Former CISA CIO presses FITARA 2.0 for AI metrics

Epperson’s central point is the part FITARA watchers should take seriously: a scorecard built around process maturity and reported compliance status will not say enough about whether agency cyber risk is falling, and it will say even less about whether federal AI systems can be trusted for a specific mission. His proposed FITARA 2.0 would push the scorecard toward evidence-based validation, measurable control performance and continuous monitoring, with AI categories covering accuracy, drift, bias and explainability.

The FedRAMP angle is narrower than the headline suggests. Epperson argues that outside AI validators may handle sensitive federal data, so the tools they use will often need FedRAMP Moderate or High authorization or certification at the appropriate impact level. That is plausible procurement hygiene. It does not by itself define how an AI validator should test bias, drift or explainability, or who accredits that validator for those tests.

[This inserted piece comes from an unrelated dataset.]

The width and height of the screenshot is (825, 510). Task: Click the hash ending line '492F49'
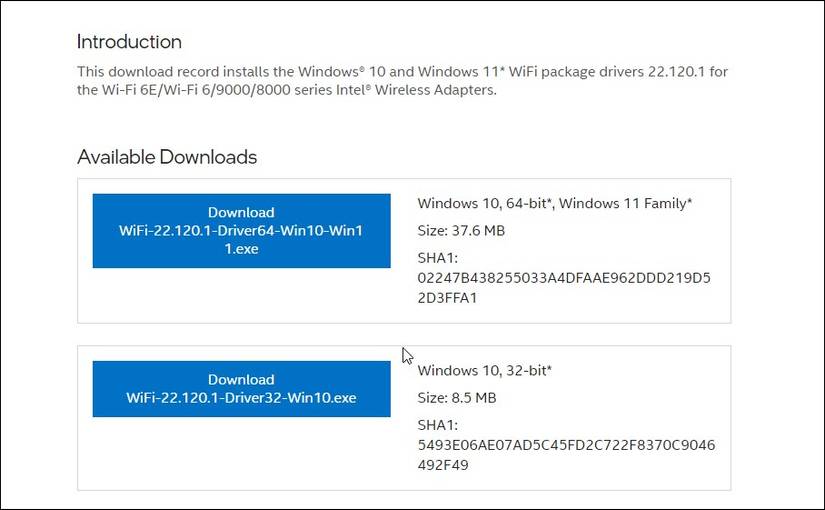click(444, 464)
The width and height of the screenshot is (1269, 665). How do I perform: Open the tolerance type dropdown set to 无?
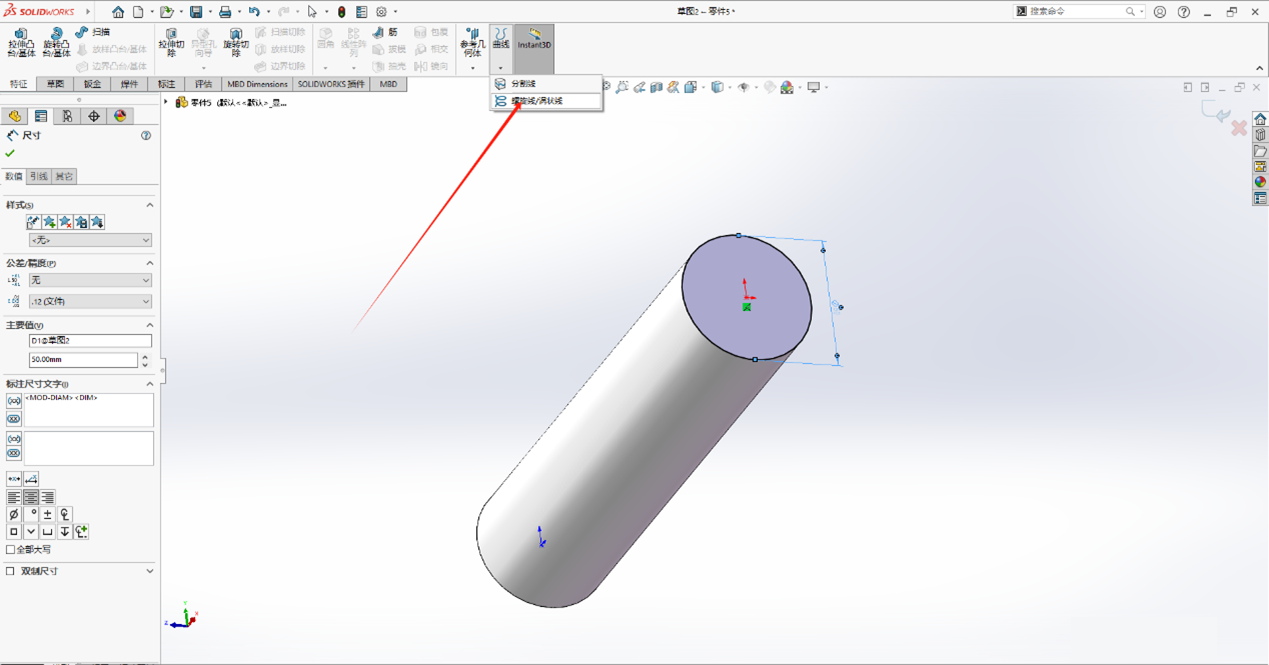90,280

For practitioners, the immediate change is zero. This is a MeriTalk column from a former federal CIO and current Knox Systems advisory board member, not an Office of Management and Budget memo or House text. The signal is still useful: if Congress refreshes the Federal Information Technology Acquisition Reform Act scorecard, the fight will not just be over adding AI and FedRAMP boxes. It will be over whether those boxes measure operational risk, or merely create better-looking documentation for the next hearing.